Wertheimer agrees. "Whatever the condition, the lack of compliance ends up costing MCOs a fortune because they will have to pay, probably with a lengthy hospital visit. And compliance seems to be such a simple, definable problem. But for whatever reason, no one chooses to go after it as a horrendous, solvable problem even though the strategies that are known to be effective are not that terribly expensive."

It is realistic to expect that managed care's quarterly newsletters and industry's e-mail medication reminders have done little to promote persistence and compliance. "We don't do a good job of educating patients about how important it is for them to take their medicine," says Avey. "If we don't solve the compliance issue now, there's going to be trouble later on when there are more expensive drugs."

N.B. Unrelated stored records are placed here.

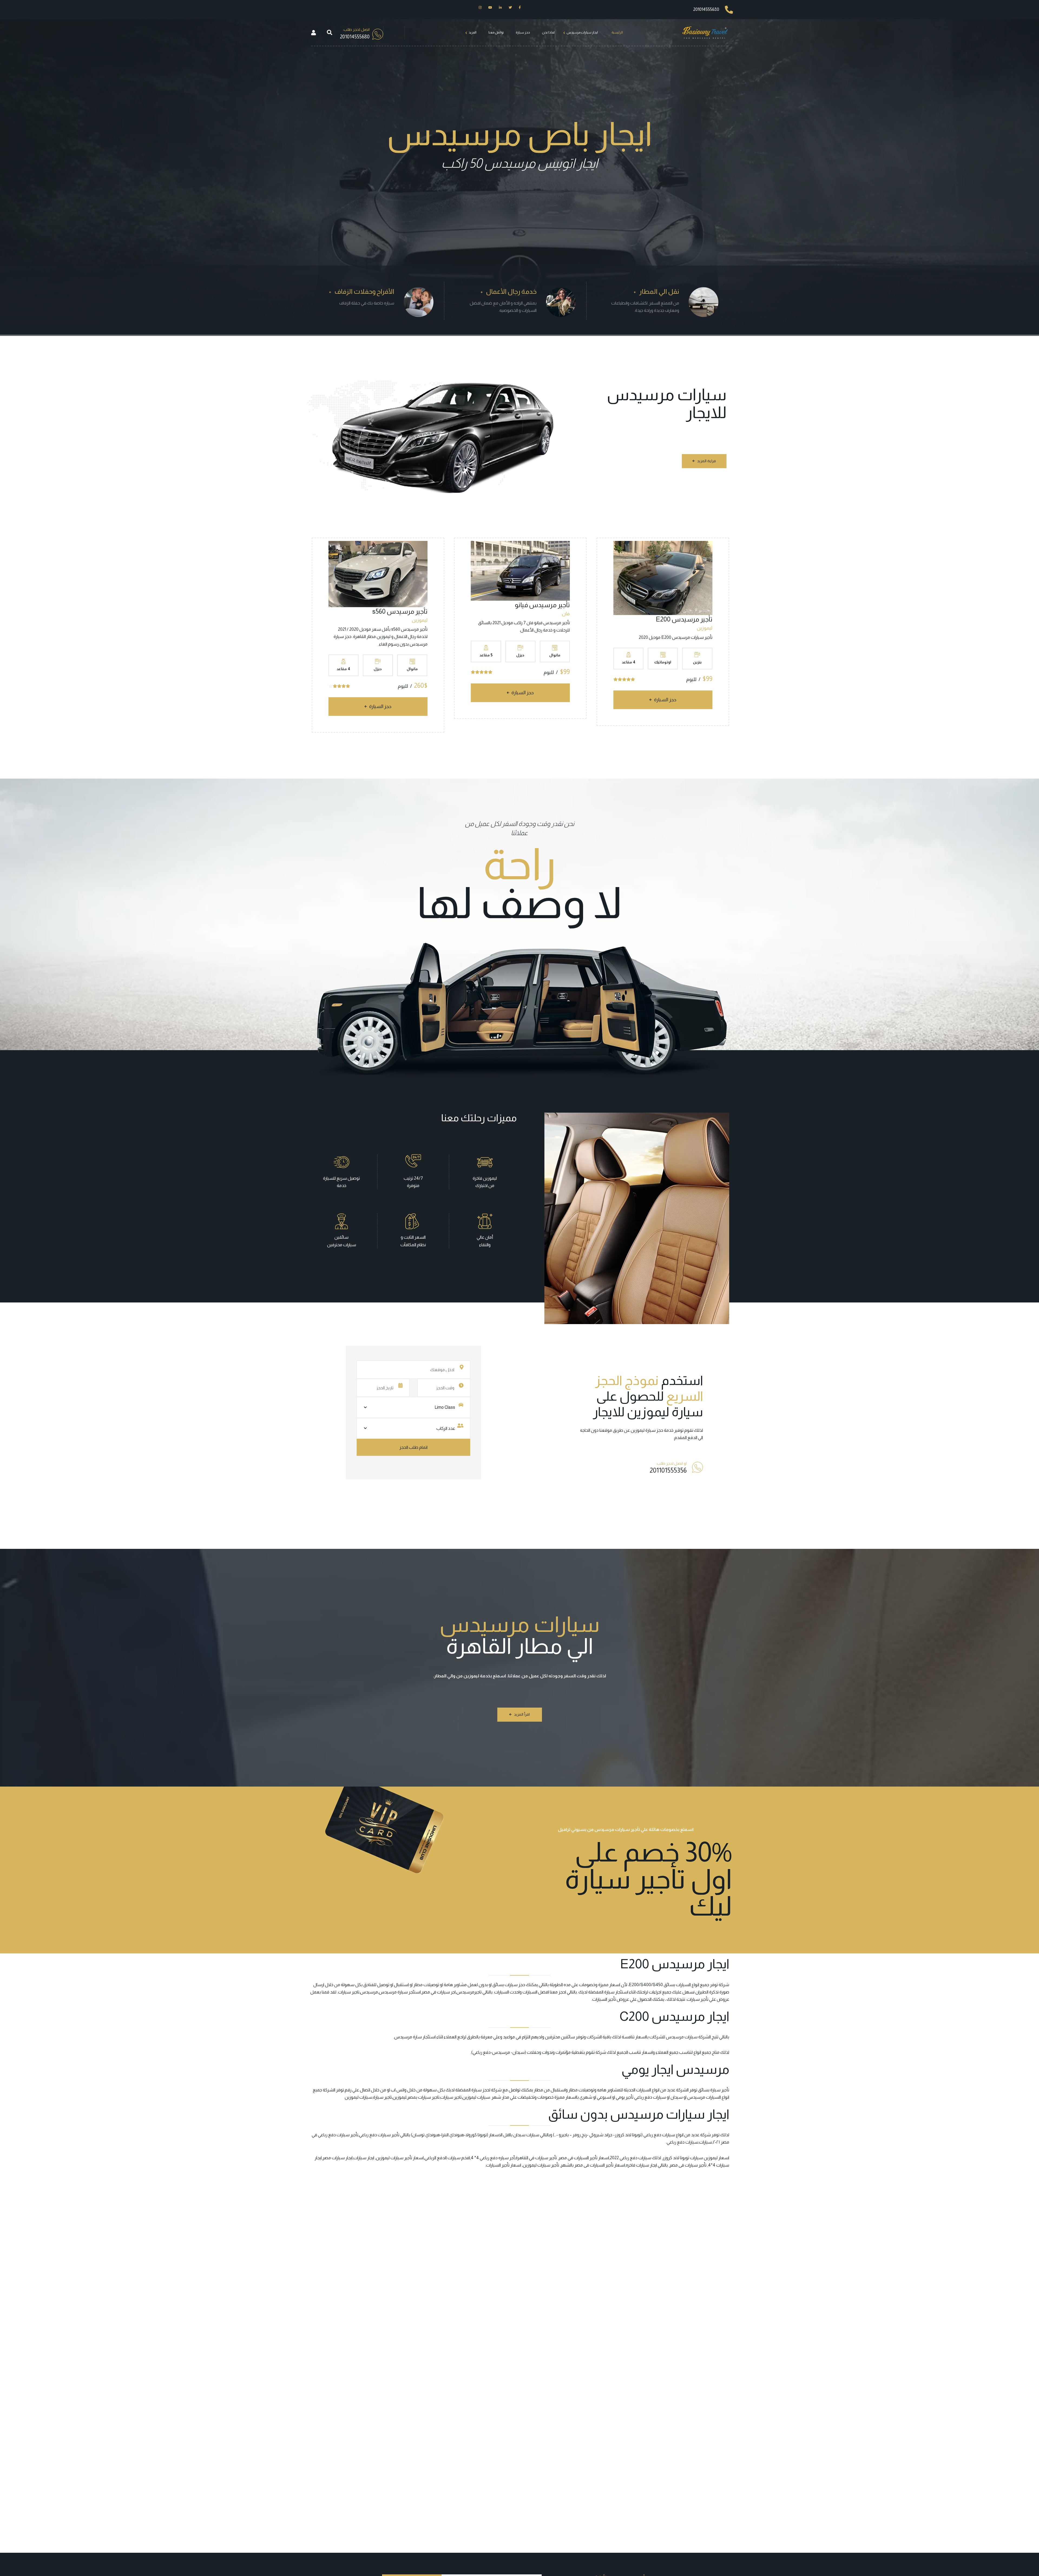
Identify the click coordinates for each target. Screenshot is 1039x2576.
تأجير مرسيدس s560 (400, 611)
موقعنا (605, 1430)
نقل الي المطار (659, 291)
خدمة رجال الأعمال (511, 291)
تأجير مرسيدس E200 (684, 619)
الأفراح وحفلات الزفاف (364, 291)
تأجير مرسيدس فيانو (542, 605)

Both industry and payers may turn up the spotlight on pharmacists to drive appropriate patient behavior. Steven Friedman, RPh, president of Pharmacy First/Wholesale Alliance, which assists in developing patient medication compliance and persistency programs at the pharmacy level, asks, "How does industry maximize utilization to keep the patients on the drug that the companies work so hard to get on the formulary, to get the physician to write it, and to get the pharmacist to dispense? That is a core issue that is an opportunity for the industry as a whole. In my opinion, pharmacists are not being used properly in today's environment. They are focusing on the mechanical aspects of taking pills and putting them in the bottles as opposed to providing healthcare to patients, keeping them on their drugs, keeping them compliant."

Another area of partnership is unbranded disease education. Sitton recalls, "Physicians took the lead back in the early 1990s and said, 'It is important to warn patients about heart disease. We need to ask what their cholesterol number is.' And then patients started asking, 'What's my number?' Then statin sales increased. We must now ask, 'What can we do with diabetes?' We all should throw our chips in the game and say, 'Give consumers better diabetes education so they can get healthier.'"

But perhaps disease management programs between private companies and the states offer the most hope for big-picture change. Indeed, it is likely that companies will continue to take those public health roles if partnerships are as effective as the one Pfizer developed with the Florida Agency for Health Care Administration. The company recently reported that its two-year trial program to deliver $33 million in Medicaid savings, in exchange for listing the company's products on the state's preferred drug list, is on track. "I'm very encouraged, both from the public and the private side of things," says Bailey. "Numerous examples have gotten some air time over the last year or two-with Pfizer in Florida and Lilly's programs in Arkansas and Colorado."

Those partnerships are particularly effective because they "align the incentives" between companies and payers and generate efficiencies, integration, and communication. That may offer a stopgap to the growing rumblings pushing for a single-payer system, such as the proposal put forth by Physicians for a National Health Program in the August 13 issue of the Journal of the American Medical Association.

Says Wertheimer, "We all hear the stories about why do something for a patient when they'll be someone else's problem five years from now? The only way to arrive at high-level wellness with screening and optimal patient education is to have the people invest in it today for a benefit in the future. That requires one payer."

Levine notes that a national healthcare system is the answer-but only if today's stakeholders fail to make the market-based system work. "If we can undertake a responsible approach so that we optimize all of the pieces in the system, we have an opportunity to make the market work. When we look around the world, we don't see any single-payer systems that are working terribly well. We've had a lot of experience with the national health system over the last few years, and there are many parts of that that do work, but there are many parts that are broken. And they are looking to the United States for models on how to improve their single-payer systems. But if we fail to behave responsibly over the next decade, it will default to that."